MAIR: A Massive Benchmark for Evaluating Instructed Retrieval (2410.10127v1)

Published 14 Oct 2024 in cs.IR

Abstract: Recent information retrieval (IR) models are pre-trained and instruction-tuned on massive datasets and tasks, enabling them to perform well on a wide range of tasks and potentially generalize to unseen tasks with instructions. However, existing IR benchmarks focus on a limited scope of tasks, making them insufficient for evaluating the latest IR models. In this paper, we propose MAIR (Massive Instructed Retrieval Benchmark), a heterogeneous IR benchmark that includes 126 distinct IR tasks across 6 domains, collected from existing datasets. We benchmark state-of-the-art instruction-tuned text embedding models and re-ranking models. Our experiments reveal that instruction-tuned models generally achieve superior performance compared to non-instruction-tuned models on MAIR. Additionally, our results suggest that current instruction-tuned text embedding models and re-ranking models still lack effectiveness in specific long-tail tasks. MAIR is publicly available at https://github.com/sunnweiwei/Mair.

PDF HTML Abstract

Evaluation of Instruction-Tuned Retrieval Models with the MAIR Benchmark

The paper presents "MAIR: A Massive Benchmark for Evaluating Instructed Retrieval," a comprehensive framework designed to assess the capabilities of modern information retrieval (IR) models. This benchmark introduces a vast array of 126 distinct IR tasks, spanning six diverse domains to rigorously test the generalization potential of instruction-tuned models.

Motivation and Scope

Recent IR models, typically pre-trained and instruction-tuned, are designed to handle varied IR tasks effectively. However, existing benchmarks such as BEIR, KILT, and MTEB offer limited task diversity and insufficient scope for a holistic evaluation of these models. MAIR addresses this gap by providing a more heterogeneous benchmark incorporating numerous tasks collected from established datasets and publicly shared IR challenges, including TREC tracks and LLM evaluation datasets.

Benchmark Composition

MAIR encompasses 126 tasks with 805 annotated instructions and a dataset comprising over 10,000 queries and 4 million documents. The tasks cover multiple domains such as web, academic, code, medical, legal, and finance, each presenting unique retrieval challenges. This extensive coverage ensures a comprehensive evaluation of IR models' ability to follow detailed instructions and generalize across different domains.

Experimental Setup and Model Evaluation

The experiments conducted with MAIR involve various retrieval models:

Sparse retrieval models like BM25.
Embedding models, including single-task and multi-task variants.
Instruction-tuned embedding models, exemplified by e5-mistral-7b-instruct.
Advanced re-ranking models and LLM-based re-rankers.

Evaluations are performed using the nDCG@10 metric, assessing models with and without instruction inputs. Results show that instruction-tuned models, particularly GritLM-7B, exhibit superior performance when instructions are included, indicating a notable improvement in understanding and following instructions.

Numerical Results and Observations

Instruction-tuned models consistently outperform their non-instruction-tuned counterparts across most tasks, with enhancements in interpretability and task adherence. The models display a measurable increase in nDCG scores when processing instruction-rich inputs.

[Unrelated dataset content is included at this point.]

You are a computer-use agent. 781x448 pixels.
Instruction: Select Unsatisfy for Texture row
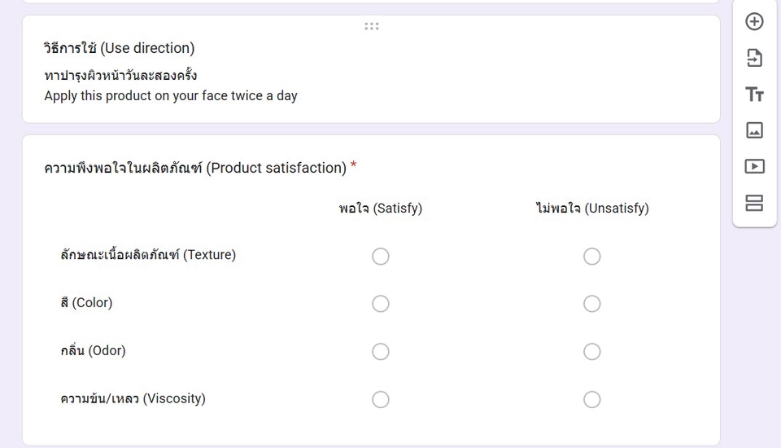(x=592, y=257)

For instance, GritLM-7B's average nDCG@10 rises to 55.20 with instruction inputs, underscoring the efficacy of instruction tuning.

Comparative Analysis

A comparison with MTEB highlights similarities in the performance trend, but MAIR uniquely challenges models with tasks that demand broader generalization. Single-task models manifest limited performance on MAIR, reaffirming the benchmark's demanding nature and the necessity for versatile IR capabilities.

Theoretical and Practical Implications

MAIR serves a dual purpose: it evaluates current model performance and illuminates areas needing further development, particularly in interpreting complex instructions. The consistency of instruction-tuned models across tasks suggests promising directions for future research, including enhancing training data diversity and refining fine-tuning strategies.

Conclusion and Future Directions

MAIR presents a robust benchmark to propel the evaluation of instruction-tuned IR models, providing valuable insights that could inform future developments. While it offers significant strides, potential advancements include exploring multilingual benchmarks and examining prompt sensitivity effects. Future work could expand on these innovative frontiers, continually refining the evaluation landscape for retrieval models.

By offering such a diverse and comprehensive evaluation platform, MAIR sets new standards for examining IR models' generalizability and instructional understanding, proving indispensable for researchers in the field.